## PROBLEM DESCRIPTION
Can you write out every line of the records below with all their wording kept, but increase each coordinate in the answers by 30 and leave out the pictures?

########

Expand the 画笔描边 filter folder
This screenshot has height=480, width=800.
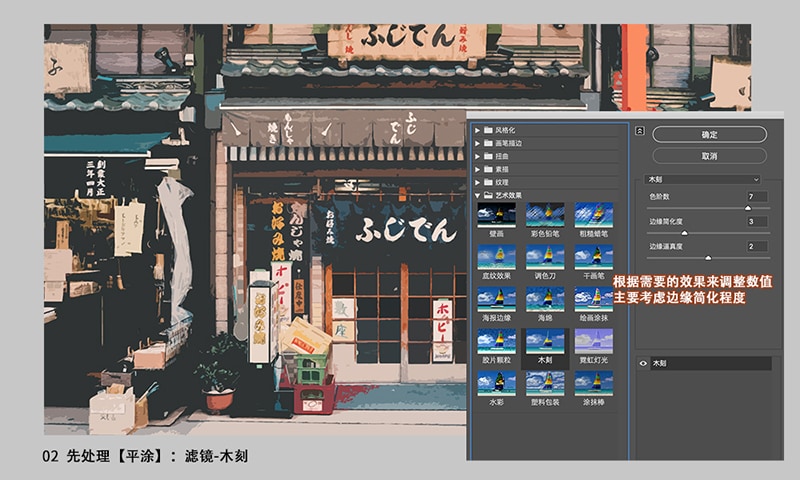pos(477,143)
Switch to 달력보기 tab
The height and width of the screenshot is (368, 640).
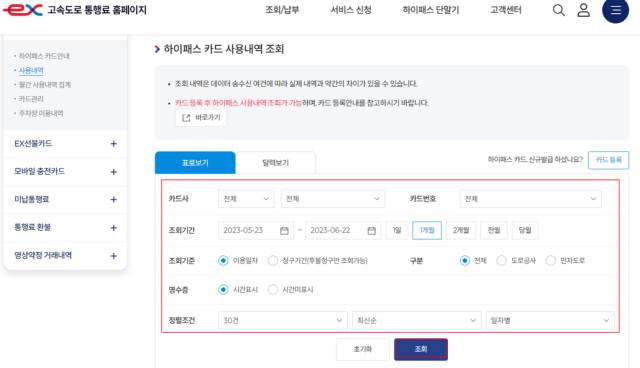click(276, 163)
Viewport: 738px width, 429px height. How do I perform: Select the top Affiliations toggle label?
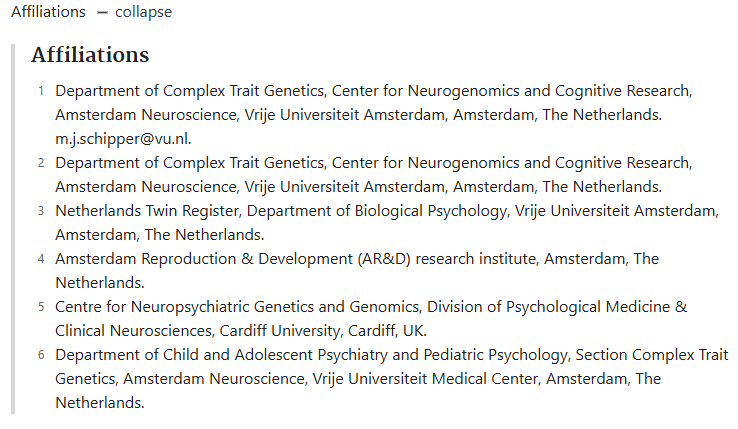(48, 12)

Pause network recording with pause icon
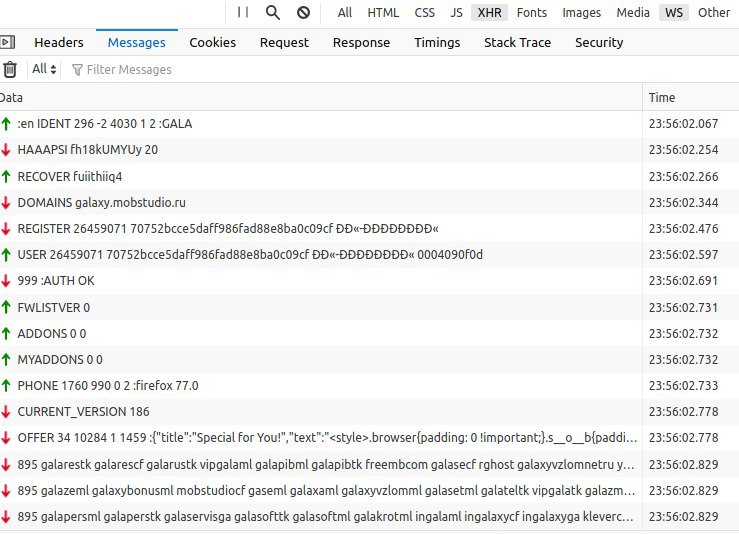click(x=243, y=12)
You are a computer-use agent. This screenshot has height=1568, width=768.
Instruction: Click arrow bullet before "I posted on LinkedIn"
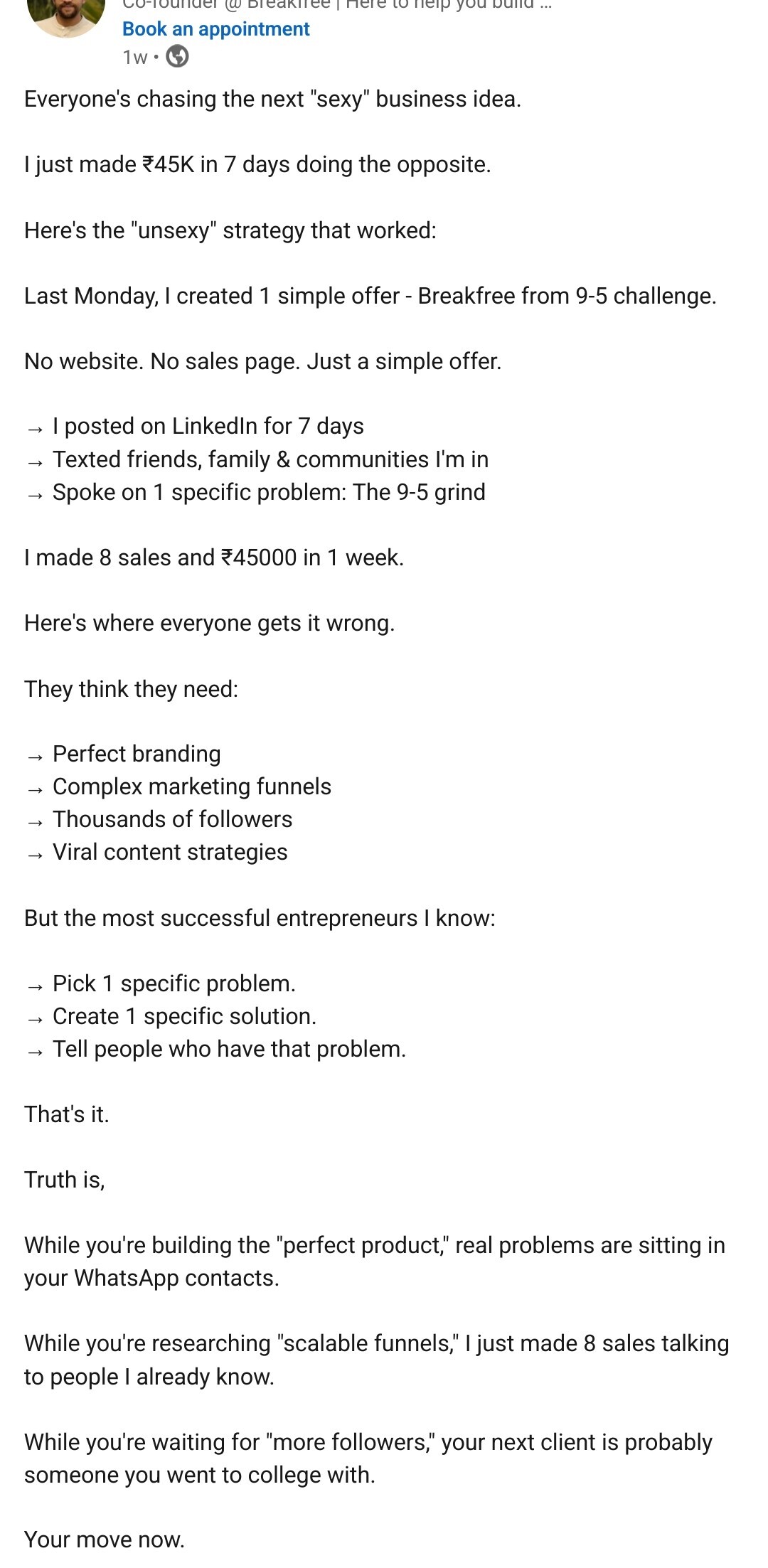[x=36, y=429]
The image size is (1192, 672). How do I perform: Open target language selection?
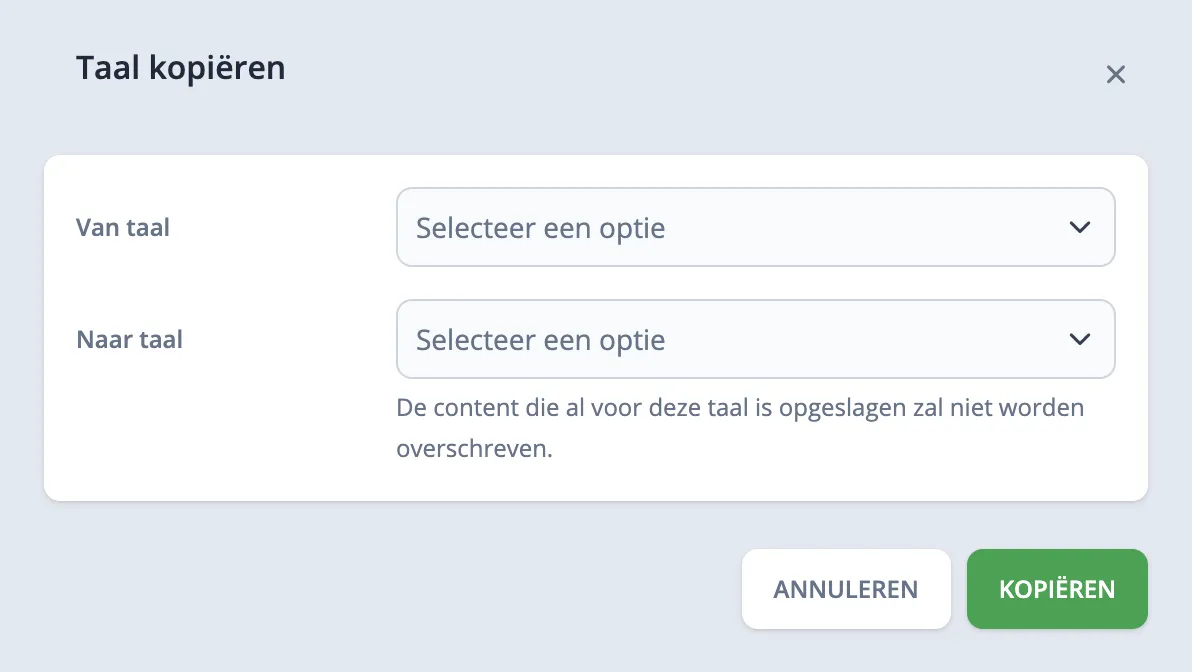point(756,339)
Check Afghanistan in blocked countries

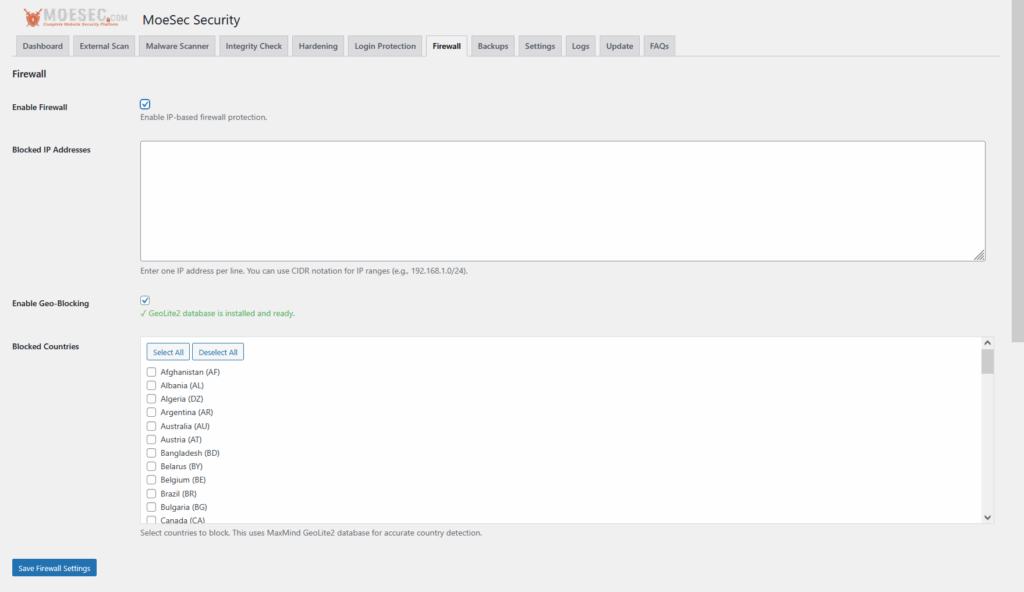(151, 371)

########

## EXERCISE ANSWER
Expand the 画笔描边 filter folder
This screenshot has height=480, width=800.
pos(507,173)
Switch to 달력보기 tab
The height and width of the screenshot is (368, 640).
click(306, 193)
Viewport: 738px width, 429px height. How do I perform: Select the top Affiliations toggle label?
(78, 42)

Pause network recording with pause icon
click(x=273, y=42)
You are a computer-use agent. This screenshot has height=1568, width=768.
Instruction: Click arrow bullet before "I posted on LinkedIn"
[x=66, y=459]
The image size is (1192, 672). How do I perform: Open target language selection?
point(786,369)
Check Afghanistan in blocked countries

(181, 401)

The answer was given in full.